WORK TASK
Nothing in the records should change; write them all out exactly.

Source data
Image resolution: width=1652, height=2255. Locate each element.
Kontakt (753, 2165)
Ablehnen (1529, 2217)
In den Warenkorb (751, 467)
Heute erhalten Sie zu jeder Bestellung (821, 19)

ANSWER TO THIS EXERCISE
Image resolution: width=1652, height=2255. Locate each element.
Kontakt (753, 2165)
Ablehnen (1529, 2217)
In den Warenkorb (751, 467)
Heute erhalten Sie zu jeder Bestellung (821, 19)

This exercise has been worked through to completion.